Experimental Study On Pressure-Velocity Relation Of Near-Field Tip Vortex Using Tomographic PIV

Abstract

The non-cavitating tip vortex in the near field of an elliptical hydrofoil is studied using tomographic particle image velocimetry (TPIV). By investigating the distributions of the axial velocity difference and streamwise vorticity, the formation and development of the near-field tip vortex are clearly revealed. In the near field, the axial flow within the tip vortex manifests a jet-like profile, and the majority of the vorticity is contained within the vortex core.

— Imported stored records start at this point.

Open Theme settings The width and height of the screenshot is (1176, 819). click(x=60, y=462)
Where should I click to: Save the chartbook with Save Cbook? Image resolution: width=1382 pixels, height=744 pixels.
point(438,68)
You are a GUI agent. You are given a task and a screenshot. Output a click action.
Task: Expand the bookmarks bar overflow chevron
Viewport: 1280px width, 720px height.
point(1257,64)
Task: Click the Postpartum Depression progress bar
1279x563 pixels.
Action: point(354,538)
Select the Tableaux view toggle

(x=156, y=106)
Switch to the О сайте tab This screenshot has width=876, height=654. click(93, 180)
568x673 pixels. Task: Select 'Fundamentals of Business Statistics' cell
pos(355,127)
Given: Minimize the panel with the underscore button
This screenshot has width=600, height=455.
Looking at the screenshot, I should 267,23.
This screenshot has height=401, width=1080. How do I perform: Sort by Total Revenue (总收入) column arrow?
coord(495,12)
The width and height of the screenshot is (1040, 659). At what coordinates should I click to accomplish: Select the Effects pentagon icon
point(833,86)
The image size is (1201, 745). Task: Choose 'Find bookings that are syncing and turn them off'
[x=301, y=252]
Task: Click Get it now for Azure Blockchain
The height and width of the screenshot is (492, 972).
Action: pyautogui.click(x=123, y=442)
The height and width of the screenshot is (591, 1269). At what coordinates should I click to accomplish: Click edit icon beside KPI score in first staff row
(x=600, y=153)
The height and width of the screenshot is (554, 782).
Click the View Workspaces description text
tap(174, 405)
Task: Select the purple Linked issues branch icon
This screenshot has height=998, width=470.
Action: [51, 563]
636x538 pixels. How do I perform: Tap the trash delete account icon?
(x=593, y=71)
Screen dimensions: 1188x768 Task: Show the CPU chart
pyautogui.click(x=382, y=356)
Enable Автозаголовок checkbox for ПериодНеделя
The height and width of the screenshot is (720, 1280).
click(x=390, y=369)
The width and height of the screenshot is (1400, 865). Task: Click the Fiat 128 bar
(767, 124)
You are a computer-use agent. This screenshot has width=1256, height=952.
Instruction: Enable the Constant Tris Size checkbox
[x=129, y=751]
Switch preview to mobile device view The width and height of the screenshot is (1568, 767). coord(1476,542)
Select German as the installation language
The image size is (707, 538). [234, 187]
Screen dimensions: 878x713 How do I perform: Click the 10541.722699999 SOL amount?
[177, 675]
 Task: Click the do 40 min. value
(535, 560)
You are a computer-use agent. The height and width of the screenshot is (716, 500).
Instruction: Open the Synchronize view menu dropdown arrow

A special position is identified during the streamwise evolution of the tip vortex, where the vortex core circulation reaches its local maximum for the first time and tip vortex cavitation (TVC) might be more prone to incept. In the vicinity of this crucial position, a concise relation between the static pressure along the tip vortex center line and the local velocity is derived by combining the three-dimensional measured velocity fields with the governing equations. Based on the Reynolds-averaged Navier-Stokes equation, it is revealed that the mean static pressure along the vortex center line is directly related to the local mean axial velocity, whereas the local velocity fluctuation has little impact on the mean static pressure. It is the first attempt to combine the three-dimensional measurement with the governing equations to investigate the near-field tip vortex flow, which might provide valuable insights for understanding and predicting tip vortex cavitation inception.